A few days earlier, on May 11, a criminal case under Article 354.1 Part 2 was initiated against a resident of the village of Netinka in the Bryansk Region. Alexander Koshechko, while in a public place, tore a St. George ribbon off the clothes of a fellow villager and trampled it into the mud. The prosecutor's office opened the case based on this crime two months after the incident. It seems that in this case, bringing the offender to administrative responsibility for disorderly conduct would have been sufficient.
Another case on “rehabilitation of Nazism” was opened based on a social network comment and reported by the Investigative Committee Directorate in the Orenburg Region on May 22. Andrei Kolesnikov, a resident of the village of Yaman in Ileksky District became a defendant under paragraph “c” of Article. 354.1 Part 2 CC (dissemination on the Internet of deliberately false information about the activities of the USSR during the Second World War).

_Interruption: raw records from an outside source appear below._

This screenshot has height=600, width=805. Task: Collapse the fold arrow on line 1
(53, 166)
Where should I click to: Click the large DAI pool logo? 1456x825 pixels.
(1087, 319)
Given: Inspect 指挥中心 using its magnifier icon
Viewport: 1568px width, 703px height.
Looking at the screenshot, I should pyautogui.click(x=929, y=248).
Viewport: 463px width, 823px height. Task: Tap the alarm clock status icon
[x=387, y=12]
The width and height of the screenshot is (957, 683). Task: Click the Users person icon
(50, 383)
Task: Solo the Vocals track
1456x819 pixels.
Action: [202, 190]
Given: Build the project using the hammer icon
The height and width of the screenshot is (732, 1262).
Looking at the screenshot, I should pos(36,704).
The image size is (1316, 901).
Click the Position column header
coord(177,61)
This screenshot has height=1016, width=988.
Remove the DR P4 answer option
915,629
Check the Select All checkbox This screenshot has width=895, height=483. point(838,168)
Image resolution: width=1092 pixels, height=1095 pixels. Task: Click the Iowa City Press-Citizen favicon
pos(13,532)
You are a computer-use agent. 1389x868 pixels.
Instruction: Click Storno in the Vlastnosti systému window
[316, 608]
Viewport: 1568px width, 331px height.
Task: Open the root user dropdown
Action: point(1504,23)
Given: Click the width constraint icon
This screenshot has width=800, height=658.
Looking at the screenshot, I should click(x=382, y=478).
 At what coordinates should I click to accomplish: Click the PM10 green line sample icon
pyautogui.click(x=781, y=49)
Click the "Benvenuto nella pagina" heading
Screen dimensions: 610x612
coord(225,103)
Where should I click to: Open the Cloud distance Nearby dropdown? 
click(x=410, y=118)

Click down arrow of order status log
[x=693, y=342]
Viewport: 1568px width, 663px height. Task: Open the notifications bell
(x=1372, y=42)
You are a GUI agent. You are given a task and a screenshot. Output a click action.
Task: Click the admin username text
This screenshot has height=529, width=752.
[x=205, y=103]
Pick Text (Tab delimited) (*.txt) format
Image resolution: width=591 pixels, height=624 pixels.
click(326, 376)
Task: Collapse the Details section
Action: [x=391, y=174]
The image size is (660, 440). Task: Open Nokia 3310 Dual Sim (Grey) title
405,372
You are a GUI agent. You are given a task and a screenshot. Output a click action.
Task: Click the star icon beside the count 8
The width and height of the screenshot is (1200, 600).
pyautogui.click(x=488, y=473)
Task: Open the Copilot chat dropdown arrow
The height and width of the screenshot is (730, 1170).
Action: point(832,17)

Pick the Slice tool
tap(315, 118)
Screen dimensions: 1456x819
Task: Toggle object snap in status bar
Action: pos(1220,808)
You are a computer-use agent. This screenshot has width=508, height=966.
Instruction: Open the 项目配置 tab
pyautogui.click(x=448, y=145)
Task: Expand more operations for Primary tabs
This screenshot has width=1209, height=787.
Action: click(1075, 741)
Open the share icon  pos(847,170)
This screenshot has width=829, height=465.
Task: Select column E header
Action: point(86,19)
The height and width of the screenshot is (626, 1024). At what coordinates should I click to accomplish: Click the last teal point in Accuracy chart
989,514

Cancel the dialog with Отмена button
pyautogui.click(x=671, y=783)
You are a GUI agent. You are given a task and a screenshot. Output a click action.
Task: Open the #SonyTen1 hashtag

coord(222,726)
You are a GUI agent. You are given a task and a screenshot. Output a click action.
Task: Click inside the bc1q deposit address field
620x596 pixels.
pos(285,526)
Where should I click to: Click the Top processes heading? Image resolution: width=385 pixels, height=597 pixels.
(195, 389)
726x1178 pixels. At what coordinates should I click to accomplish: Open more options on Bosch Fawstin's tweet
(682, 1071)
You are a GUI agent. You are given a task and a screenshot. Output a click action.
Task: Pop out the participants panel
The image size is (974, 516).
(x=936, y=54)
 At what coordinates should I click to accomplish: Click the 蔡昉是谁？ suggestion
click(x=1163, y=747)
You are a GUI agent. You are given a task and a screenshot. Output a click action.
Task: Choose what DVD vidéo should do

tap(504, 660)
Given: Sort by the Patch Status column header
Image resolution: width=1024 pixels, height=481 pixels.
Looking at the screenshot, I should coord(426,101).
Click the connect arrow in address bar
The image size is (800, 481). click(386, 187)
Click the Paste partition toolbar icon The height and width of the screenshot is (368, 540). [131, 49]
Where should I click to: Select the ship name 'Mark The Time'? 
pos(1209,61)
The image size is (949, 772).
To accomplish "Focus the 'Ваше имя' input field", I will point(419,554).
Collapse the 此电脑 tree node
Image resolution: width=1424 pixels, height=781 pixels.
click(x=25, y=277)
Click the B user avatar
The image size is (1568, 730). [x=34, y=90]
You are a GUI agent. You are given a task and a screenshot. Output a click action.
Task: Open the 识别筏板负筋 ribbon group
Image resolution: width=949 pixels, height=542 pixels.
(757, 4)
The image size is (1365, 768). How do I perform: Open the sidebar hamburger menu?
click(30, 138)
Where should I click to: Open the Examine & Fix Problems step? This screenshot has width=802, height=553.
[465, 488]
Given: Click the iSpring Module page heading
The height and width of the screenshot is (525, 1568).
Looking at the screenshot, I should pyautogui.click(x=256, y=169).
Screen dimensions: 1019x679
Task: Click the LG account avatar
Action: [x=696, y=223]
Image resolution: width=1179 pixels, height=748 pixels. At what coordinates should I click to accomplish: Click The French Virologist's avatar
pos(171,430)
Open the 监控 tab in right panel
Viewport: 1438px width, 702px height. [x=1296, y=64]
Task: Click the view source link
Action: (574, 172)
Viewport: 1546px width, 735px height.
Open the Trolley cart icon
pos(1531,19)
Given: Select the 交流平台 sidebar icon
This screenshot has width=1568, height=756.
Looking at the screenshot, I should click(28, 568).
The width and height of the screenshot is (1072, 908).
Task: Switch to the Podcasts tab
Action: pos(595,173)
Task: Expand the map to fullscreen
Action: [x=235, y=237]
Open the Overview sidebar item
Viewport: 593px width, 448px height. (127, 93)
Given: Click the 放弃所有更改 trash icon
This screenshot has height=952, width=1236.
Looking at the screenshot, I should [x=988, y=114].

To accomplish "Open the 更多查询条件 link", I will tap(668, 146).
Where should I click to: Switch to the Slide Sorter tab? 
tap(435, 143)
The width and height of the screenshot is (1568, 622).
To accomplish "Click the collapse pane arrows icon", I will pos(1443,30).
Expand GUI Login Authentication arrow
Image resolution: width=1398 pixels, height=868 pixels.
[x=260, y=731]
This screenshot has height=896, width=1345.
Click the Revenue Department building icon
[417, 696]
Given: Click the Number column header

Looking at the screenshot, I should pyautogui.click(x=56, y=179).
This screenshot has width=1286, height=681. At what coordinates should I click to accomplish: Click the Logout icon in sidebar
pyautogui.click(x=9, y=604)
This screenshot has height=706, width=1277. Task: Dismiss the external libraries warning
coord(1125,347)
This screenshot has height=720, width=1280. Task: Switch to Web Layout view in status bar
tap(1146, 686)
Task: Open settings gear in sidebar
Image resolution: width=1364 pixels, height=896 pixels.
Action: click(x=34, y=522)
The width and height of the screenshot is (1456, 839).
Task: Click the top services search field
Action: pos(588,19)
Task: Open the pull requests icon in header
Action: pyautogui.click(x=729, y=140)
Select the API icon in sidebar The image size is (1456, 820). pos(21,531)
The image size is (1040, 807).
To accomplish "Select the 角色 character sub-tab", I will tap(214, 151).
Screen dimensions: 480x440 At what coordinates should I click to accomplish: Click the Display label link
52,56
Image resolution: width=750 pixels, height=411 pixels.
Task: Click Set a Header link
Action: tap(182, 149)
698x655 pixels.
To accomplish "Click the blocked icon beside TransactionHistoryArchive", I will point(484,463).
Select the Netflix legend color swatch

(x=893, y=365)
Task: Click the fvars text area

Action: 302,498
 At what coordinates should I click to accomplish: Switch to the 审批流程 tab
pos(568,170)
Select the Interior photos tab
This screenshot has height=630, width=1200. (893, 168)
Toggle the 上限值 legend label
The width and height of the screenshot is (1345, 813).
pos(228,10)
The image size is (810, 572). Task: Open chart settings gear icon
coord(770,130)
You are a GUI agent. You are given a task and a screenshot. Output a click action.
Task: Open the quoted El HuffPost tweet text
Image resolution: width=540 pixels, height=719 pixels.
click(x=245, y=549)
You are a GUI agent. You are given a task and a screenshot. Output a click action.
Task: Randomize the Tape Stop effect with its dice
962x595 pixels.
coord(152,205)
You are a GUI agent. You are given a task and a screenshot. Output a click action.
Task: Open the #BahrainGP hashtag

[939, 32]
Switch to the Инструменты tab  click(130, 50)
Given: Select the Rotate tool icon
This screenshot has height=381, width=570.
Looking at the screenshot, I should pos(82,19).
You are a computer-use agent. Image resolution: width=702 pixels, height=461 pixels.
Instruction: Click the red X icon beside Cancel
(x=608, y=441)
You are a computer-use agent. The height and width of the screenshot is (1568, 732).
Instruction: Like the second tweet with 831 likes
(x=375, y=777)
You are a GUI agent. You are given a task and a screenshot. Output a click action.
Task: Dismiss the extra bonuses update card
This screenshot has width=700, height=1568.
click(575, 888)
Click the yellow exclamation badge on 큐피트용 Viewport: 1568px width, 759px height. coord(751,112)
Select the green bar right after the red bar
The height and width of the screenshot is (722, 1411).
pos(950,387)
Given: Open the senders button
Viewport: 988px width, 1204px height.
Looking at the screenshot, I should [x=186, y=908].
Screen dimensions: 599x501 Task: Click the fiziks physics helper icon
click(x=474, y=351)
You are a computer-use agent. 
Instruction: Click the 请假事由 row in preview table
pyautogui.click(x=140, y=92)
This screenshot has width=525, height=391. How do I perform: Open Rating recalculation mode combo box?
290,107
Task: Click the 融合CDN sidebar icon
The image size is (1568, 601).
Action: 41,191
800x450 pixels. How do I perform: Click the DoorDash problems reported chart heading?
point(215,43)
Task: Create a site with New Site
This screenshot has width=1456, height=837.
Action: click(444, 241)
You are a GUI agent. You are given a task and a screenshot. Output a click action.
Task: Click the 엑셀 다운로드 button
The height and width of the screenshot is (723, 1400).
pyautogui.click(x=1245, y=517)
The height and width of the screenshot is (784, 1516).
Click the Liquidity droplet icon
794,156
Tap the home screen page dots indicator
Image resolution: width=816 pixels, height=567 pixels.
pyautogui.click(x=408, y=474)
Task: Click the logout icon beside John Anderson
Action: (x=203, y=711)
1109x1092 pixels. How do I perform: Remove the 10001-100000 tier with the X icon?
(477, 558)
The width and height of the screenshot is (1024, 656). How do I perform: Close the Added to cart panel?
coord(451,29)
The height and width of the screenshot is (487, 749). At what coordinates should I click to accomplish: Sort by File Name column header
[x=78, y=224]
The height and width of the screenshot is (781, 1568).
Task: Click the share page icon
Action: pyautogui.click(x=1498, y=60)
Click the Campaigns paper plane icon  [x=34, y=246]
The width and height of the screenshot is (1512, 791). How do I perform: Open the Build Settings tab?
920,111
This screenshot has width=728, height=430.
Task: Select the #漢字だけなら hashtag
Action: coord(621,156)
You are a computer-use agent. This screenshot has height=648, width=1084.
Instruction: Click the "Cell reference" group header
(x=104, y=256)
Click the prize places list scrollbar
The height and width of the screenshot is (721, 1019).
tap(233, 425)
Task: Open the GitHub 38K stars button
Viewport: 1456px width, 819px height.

According to investigators, on September 19, 2021, he published a comment on Odnoklassniki, which contained deliberately false information about the activities of the USSR during the war years, and denied the decisive role of the USSR in the victory over Nazi Germany. Kolesnikov shared the text by another resident of the Orenburg Region, who claimed that the USSR “invented” the Great Patriotic War in order to “hide its crimes,” but, in fact, it entered World War II on the side of Germany in 1939, participated in the division of Poland, supplied various goods to Germany and trained German soldiers. Only after Hitler's attack in 1941, the post claimed, the Soviet Union started “whining out loud,” then the United States and Great Britain joined in to help, and, as a result,” Hitler was “killed by the entire global community.” The author also criticized the “victory frenzy” and stated that “Russia has never defeated fascism;” in his opinion, “it replaced the German Nazism with the Soviet one” and then strengthened “the Russian fascism.” From our point of view, a historical discussion, even containing overly broad or incorrect interpretations of facts and harsh assessments, should not become a reason for criminal prosecution unless accompanied by calls for violence, hatred and discrimination (the post contained no such calls). It should also be noted that, as of 2022, the denial of the decisive role of the USSR in the victory over Germany entails not criminal but administrative liability under Article 13.48 CAO. However, we believe that the administrative article also unduly and unreasonably restricts freedom of speech.
Finally, we would also like to review a resonant case filed under a CAO article in May.
On May 7, the Basmanny District Court of Moscow placed history student and archaeologist Vladimir Panin under arrest for five days under Article 20.3 Part 1 CAO for demonstrating Nazi symbols. Panin was detained in a subway car for holding in both hands the book Peter Noyman. Chernyy marsh. Vospominaniya ofitsera SS. 1938–1945 [Peter Noyman. Black march. Memoirs of an SS officer. 1938–1945]. The book featured on its cover a historical photo of a German soldier in a helmet with double Sig runes – the symbols of the Nazi SS troops. The book is likely not a genuine diary of an SS officer, but a work of fiction with a pronounced anti-fascist message. It shows how, under the influence of Nazi propaganda, a young officer first takes part in the crimes of the Nazi troops, then thinks only about saving his own life, and finally, is captured and regrets not having died earlier. The book was published in Russian in 2012 by the Tsentrpoligraf publishers in the series “Behind the Front Line. Memoirs”; it has been sold in bookstores and its distribution was never banned. In our opinion, there were no grounds for charges against Panin. A note to Article 20.3 CAO stipulates that the punishment does not apply to cases, in which banned symbols are used to form a negative attitude towards Nazism and extremism, and there are no signs of propaganda or justification of Nazi ideology. This case perfectly aligns with the description.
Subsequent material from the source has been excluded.